Wes Hickman (202=224-5972) or Kevin Bishop (864-250-1417)
-- U.S. Senator Lindsey Graham's (R-South Carolina) long drive to increase loan forgiveness for qualified teachers is about to become law.
Today the U.S. Senate overwhelmingly passed legislation increasing the amount of loan forgiveness available for teachers in critical areas from $5,000 to $17,500. The legislation has already been approved by the House of Representatives and President Bush is expected to sign it into law.
“There is a drastic shortage of qualified teachers in critical needs areas,” said Graham, a member of the Health, Education, Labor and Pensions Committee (HELP). “This loan forgiveness program is an important first step in eliminating the shortage. It’s a great recruitment tool that rewards teachers for working in underserved areas of the profession. It is an important investment in the future of children and the country.”
Graham first began pushing loan forgiveness for teachers in 1998 when he served in the U.S. House of Representatives.

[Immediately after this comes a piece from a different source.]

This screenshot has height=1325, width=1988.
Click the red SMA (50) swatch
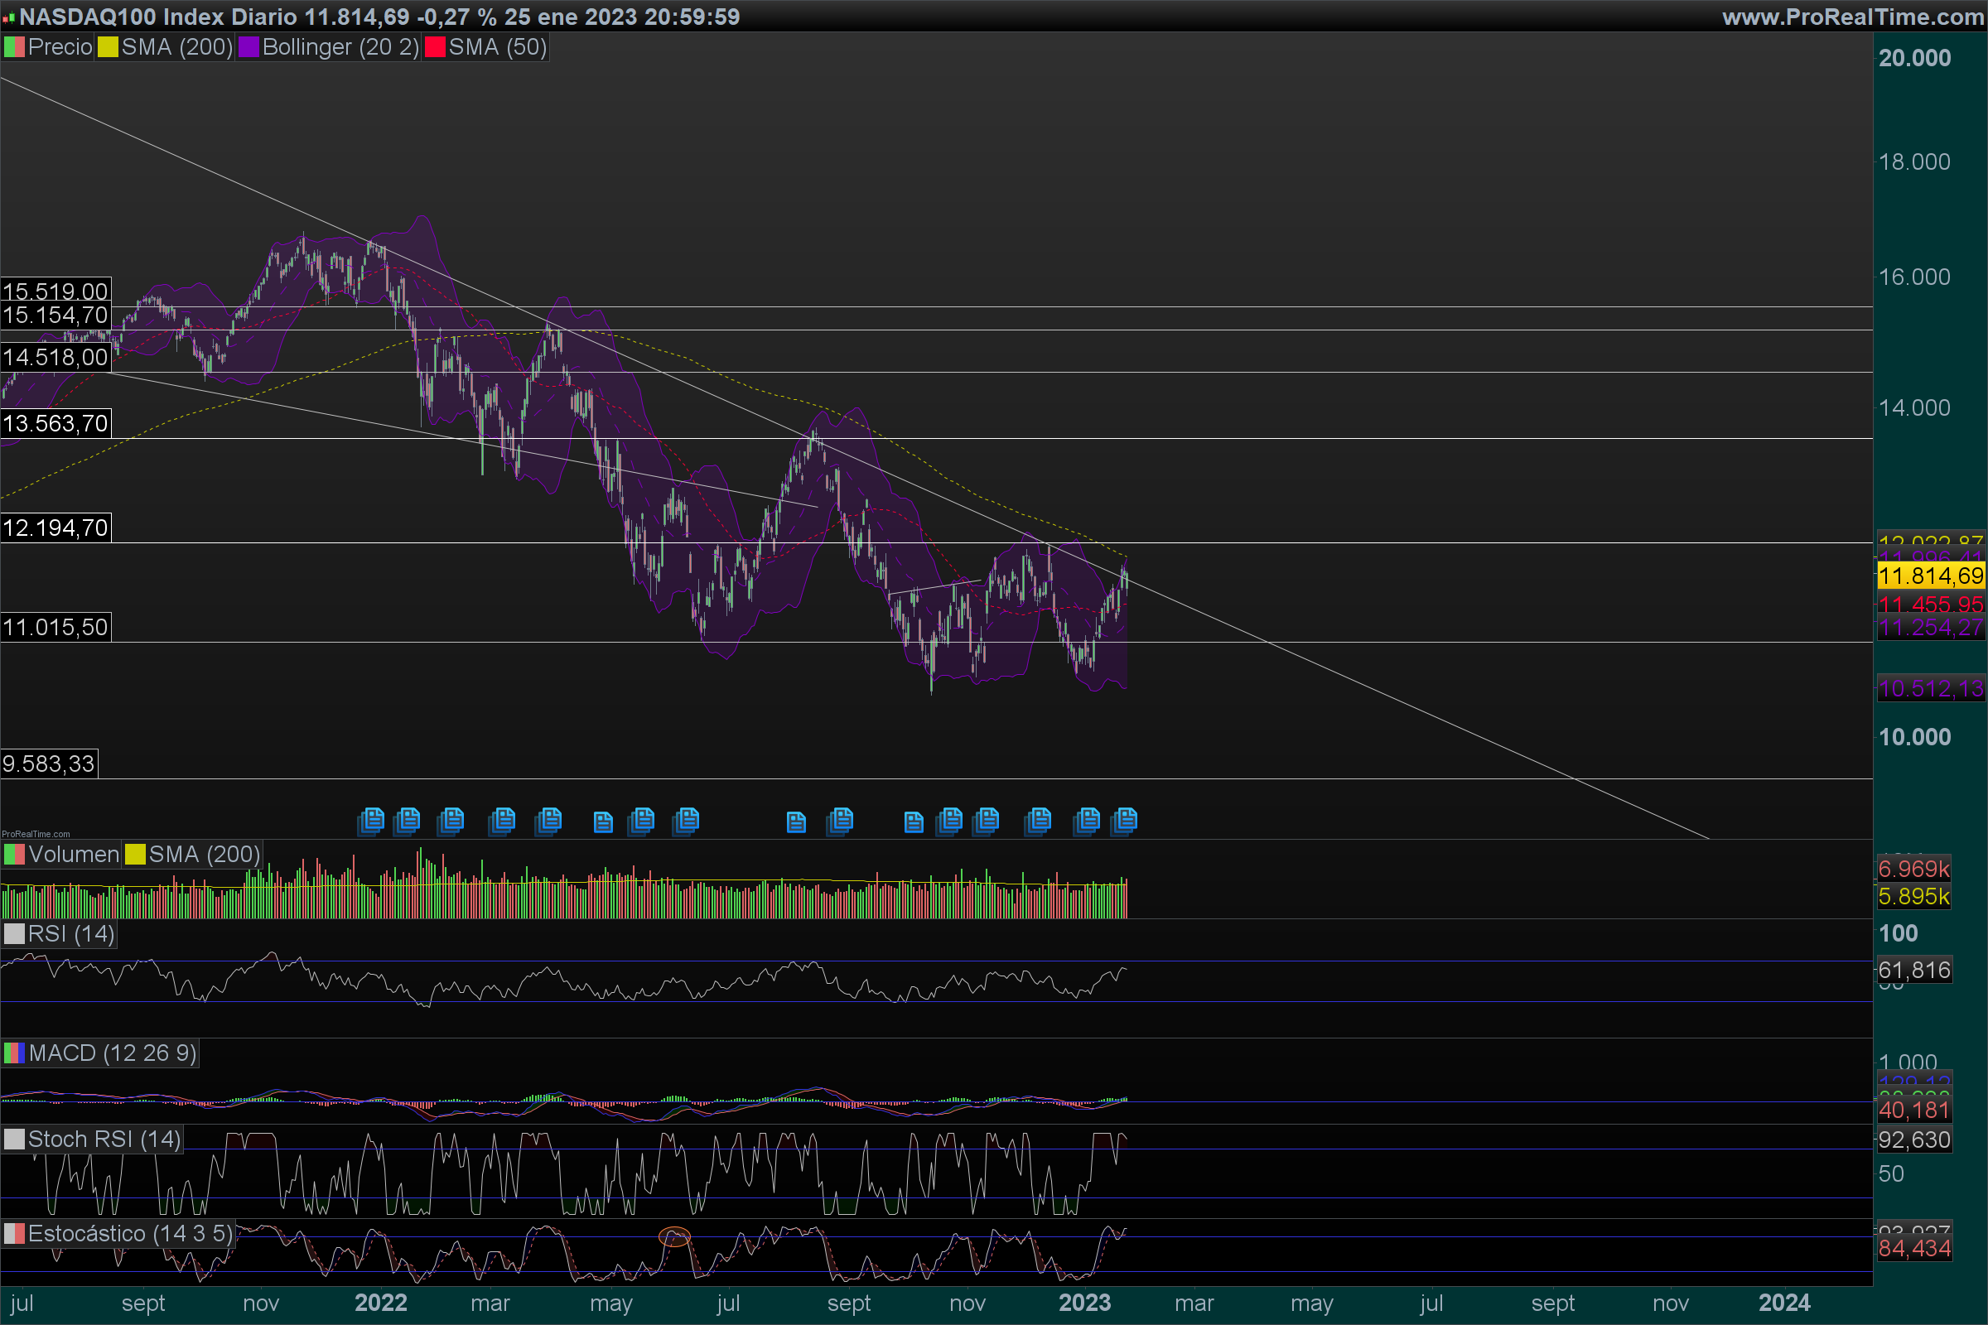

On previous occasions, the legislation passed the House only to not be taken up by the Senate.
Graham also won high praise for his work on the issue including supportive comments from President Bush and Laura Bush who viewed the loan forgiveness issue as an important component of their effort to provide a quality teacher in every classroom.
Under the loan forgiveness expansion passed today, math, science, and special education teachers who teach in Title I schools can qualify to have up to $17,500 of their student loans forgiven. Critical and widespread shortages exist in these disciplines, particularly in inner city and rural communities.
"While I am pleased this expansion of teacher loan forgiveness looks like it will become law, I will continue to work toward a comprehensive expansion of the current program,” said Graham. “I support loan forgiveness for all disciplines, but the funding simply was not there to expand the program fully at the time. I am hopeful this can occur in the coming years."
“This would not have happened without a big push from President Bush,” said Graham. “Loan forgiveness has been one of his and the First Lady’s signature issues. I truly appreciate their assistance in turning this idea into law.”
“I also would like to thank Senator Gregg and Representative Boehner for helping to push this through Congress with an overwhelming majority,” said Graham. “This idea will truly make a difference in our rural and urban poor schools. A quality teacher in every classroom is exactly what I want.”
Funding for the loan forgiveness program will come from an adjustment in existing law that allowed excessive profits for companies lending money to college students. Under current law, the federal government guarantees a handful of lenders and note holders a 9.5-percent interest rate for student loans. The guaranteed yield on other federally subsidized student loans is a much lower rate -- roughly 4 percent. The federal government had been making up the difference costing taxpayers hundreds of millions of dollars.
The legislation provides an immediate, one-year solution to the problem, and paves the way for a permanent fix during re-authorization of federal higher education programs next year.
The government will use the anticipated savings of approximately $270 million to pay for the teacher loan forgiveness plan.